RECORDED DATA:
════

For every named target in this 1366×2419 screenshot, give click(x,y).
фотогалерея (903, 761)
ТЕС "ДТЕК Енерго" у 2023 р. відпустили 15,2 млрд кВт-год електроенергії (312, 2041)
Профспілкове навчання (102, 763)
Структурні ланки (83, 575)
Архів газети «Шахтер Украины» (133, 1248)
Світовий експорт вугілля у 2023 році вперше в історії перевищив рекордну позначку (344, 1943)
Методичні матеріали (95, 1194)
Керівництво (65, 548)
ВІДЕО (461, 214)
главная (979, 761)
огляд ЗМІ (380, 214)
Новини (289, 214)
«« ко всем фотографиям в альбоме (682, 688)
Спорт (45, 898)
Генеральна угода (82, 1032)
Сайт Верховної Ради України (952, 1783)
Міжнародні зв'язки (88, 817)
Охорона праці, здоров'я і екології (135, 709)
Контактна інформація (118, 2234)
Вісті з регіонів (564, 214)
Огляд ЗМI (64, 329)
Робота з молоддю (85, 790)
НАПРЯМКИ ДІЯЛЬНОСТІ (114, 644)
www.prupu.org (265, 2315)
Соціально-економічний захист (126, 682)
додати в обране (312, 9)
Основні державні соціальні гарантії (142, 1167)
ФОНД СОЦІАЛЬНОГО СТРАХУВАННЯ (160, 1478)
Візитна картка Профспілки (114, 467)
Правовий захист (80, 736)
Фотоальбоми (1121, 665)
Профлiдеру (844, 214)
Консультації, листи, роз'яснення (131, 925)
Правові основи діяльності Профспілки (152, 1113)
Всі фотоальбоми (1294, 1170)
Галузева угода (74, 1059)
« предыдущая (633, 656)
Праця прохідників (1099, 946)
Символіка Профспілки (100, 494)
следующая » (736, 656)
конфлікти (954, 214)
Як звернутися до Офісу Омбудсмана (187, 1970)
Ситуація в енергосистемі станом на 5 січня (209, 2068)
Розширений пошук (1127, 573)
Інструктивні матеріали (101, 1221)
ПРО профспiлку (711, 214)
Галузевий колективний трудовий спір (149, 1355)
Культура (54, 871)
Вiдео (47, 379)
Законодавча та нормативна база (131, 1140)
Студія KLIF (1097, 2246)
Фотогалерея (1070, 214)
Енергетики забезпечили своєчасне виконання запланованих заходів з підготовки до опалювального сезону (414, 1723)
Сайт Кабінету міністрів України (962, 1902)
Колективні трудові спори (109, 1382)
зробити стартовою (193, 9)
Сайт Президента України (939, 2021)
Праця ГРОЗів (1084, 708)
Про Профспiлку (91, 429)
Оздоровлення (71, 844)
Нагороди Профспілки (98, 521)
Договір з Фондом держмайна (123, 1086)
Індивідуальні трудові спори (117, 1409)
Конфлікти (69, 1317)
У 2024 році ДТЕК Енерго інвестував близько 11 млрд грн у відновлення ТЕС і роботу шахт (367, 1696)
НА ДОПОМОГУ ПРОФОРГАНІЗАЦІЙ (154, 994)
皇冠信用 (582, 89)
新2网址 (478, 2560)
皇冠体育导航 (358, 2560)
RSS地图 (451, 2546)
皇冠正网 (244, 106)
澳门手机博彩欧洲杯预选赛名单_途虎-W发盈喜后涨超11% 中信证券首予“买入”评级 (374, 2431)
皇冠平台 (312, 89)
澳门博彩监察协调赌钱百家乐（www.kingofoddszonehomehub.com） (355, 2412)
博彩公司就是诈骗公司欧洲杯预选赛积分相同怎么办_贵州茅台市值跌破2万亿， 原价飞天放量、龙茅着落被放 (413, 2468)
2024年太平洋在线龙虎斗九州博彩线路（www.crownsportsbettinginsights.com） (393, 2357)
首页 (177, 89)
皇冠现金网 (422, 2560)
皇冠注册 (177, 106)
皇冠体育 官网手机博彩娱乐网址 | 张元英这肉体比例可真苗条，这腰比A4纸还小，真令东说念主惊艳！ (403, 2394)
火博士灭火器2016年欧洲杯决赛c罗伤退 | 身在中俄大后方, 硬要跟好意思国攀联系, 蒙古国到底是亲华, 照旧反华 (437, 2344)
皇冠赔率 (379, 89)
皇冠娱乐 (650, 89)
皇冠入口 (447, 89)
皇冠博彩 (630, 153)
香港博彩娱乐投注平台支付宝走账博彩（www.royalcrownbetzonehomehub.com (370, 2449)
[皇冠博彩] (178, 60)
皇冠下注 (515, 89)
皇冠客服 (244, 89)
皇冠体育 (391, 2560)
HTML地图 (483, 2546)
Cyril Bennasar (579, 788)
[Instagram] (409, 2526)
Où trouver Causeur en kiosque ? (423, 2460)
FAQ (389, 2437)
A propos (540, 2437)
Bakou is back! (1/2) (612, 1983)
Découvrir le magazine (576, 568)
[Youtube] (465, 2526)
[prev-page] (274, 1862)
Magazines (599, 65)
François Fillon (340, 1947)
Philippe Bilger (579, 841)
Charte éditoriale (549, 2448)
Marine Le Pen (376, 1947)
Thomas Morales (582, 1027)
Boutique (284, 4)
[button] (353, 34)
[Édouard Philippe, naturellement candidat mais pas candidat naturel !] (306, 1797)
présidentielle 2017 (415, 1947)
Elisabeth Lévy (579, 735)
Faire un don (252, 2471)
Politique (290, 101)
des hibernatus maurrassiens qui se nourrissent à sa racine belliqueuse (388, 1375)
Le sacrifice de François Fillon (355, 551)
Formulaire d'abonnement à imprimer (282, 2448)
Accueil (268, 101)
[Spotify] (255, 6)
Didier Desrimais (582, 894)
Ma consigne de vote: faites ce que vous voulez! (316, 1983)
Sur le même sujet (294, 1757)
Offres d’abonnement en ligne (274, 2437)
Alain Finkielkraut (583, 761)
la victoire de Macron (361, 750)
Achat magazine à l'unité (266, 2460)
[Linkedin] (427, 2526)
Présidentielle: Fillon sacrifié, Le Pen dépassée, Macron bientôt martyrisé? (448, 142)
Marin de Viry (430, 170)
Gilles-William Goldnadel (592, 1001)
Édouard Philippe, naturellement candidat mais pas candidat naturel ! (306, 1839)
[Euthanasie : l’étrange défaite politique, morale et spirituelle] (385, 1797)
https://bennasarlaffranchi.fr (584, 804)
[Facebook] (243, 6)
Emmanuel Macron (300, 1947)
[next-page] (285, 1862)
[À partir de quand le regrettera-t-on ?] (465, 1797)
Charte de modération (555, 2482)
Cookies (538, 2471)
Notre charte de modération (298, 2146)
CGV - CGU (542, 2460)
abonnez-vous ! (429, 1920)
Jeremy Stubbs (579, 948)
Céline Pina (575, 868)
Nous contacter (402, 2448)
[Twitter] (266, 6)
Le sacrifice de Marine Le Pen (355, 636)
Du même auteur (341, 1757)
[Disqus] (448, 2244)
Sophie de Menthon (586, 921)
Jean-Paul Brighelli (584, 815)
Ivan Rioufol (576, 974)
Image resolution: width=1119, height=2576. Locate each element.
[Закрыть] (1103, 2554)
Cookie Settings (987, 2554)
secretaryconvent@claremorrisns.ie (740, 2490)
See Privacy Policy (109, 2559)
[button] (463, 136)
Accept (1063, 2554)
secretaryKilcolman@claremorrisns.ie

════

WHAT IS ASKED: How many lines in the entries above contain the word "modération"? Reply with the number only.

WRITTEN RESPONSE: 2